Impression Envoyer à un ami
Repères ignatiens / Repères ecclésiaux - Revue N°86 - Janvier 2024

Laudate Deum, un texte politique car spirituel

Délégué Laudato si’, le jésuite Xavier de Bénazé propose de lire Laudato si’ sur le modèle de la prière d’Alliance.

Le 4 octobre, fête de saint François d’Assise et jour de clôture pour la Création 2023, le pape François a publié une exhortation apostolique « Laudate Deum »1 (LD), « Louez Dieu ». Elle est adressée « à toutes les personnes de bonne volonté sur la crise climatique ». Ce texte court a rapidement été commenté dans la sphère catholique et publique. Un certain nombre d’observateurs en ont surtout fait une lecture politique, pour s’en réjouir ou s’en méfier selon les points de vue. Or si lire Laudate Deum comme une prise de parole politique est juste, se contenter de cela est limitant et risque de passer à côté du mouvement plus profond, spirituel, de ce texte. En effet, si le texte prend des positions politiques nettes, il faut le lire plutôt comme un examen de conscience que comme un pur essai politique. Les lecteurs et lectrices de cette revue ignatienne n’auront ainsi sans doute pas trop de mal à suivre la présentation qui va suivre à partir des trois temps d’une prière d’Alliance : Merci, Pardon, S’il-Te-plaît.

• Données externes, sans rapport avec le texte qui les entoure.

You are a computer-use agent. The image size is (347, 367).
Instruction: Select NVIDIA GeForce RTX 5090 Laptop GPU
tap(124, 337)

Avant de plonger dans cette lecture, il convient de se rappeler l’histoire, de replanter le contexte.
Pour Laudate Deum, c’est clair, le contexte c’est à la fois la crise de l’Anthropocène dans laquelle le monde s’enfonce, et, ecclésialement, la prise de parole de 2015 dans l’encyclique Laudato si’ 2. On peut ne pas prétendre comprendre Laudate Deum en dehors de Laudato si’. Ce que le pape propose dans Laudate Deum, ce n’est pas une « suite » de Laudato si’ qui se placerait au même niveau que ce texte fondateur. C’est une actualisation, une application, de l’encyclique au contexte actuel ; à savoir, dit le pape au début de Laudate Deum, que depuis la sortie de Laudato si’ « nos réactions sont insuffisantes alors que le monde qui nous accueille s’effrite et s’approche peut-être d’un point de rupture. » (LD 2). C’est cette absence ou grande faiblesse de nos réactions qui justifie alors une exhortation, autrement dit un « encouragement, incitation » selon le Petit Robert.


Merci

Les premiers mots de l’exhortation « Louez Dieu » se retrouvent explicitement dans la dernière phrase. Le texte commence et finit donc comme une louange envers le Créateur et Sauveur. Le propos de LD est donc bien un propos chrétien et qui s’enracine en profondeur dans l’émerveillement et l’action de grâce devant l’œuvre créatrice et salvifique de Dieu. Autrement dit, dans la « L’Évangile de la Création » qui était longuement développée dans le chapitre 2 de LS. Il ne faut absolument pas oublier ce fondement pour bien comprendre LD.
Mais, pourrait-on dire, sur ce premier temps de la prière d’Alliance, « rien de nouveau sous le soleil ». En revanche, c’est au niveau des conséquences de notre péché personnel et surtout collectif que les choses empirent encore plus rapidement que ce qui pouvait se prévoir en 2015. C’est donc avec une certaine logique que la partie « Pardon » va être la plus développée.
 

Pardon

Le pape François a des paroles qui laisse clairement transparaître sa lucidité et donc son inquiétude sur l’état des écosystèmes et du climat de notre planète (LD 2). Dans le chapitre 1 il va ainsi analyser en détail la dégradation de l’équilibre climatique. Mais si le pape se sent « obligé » (LD 14) de faire ainsi un résumé des rapports du GIEC3, c’est parce que devant ce constat mortifère, il cherche à aller plus profond, à nommer la ou les sources du mal, à reconnaître le péché. Pour alors pouvoir engager le bon combat, spirituel, chrétien, et donc bien incarné et soutenu par la grâce.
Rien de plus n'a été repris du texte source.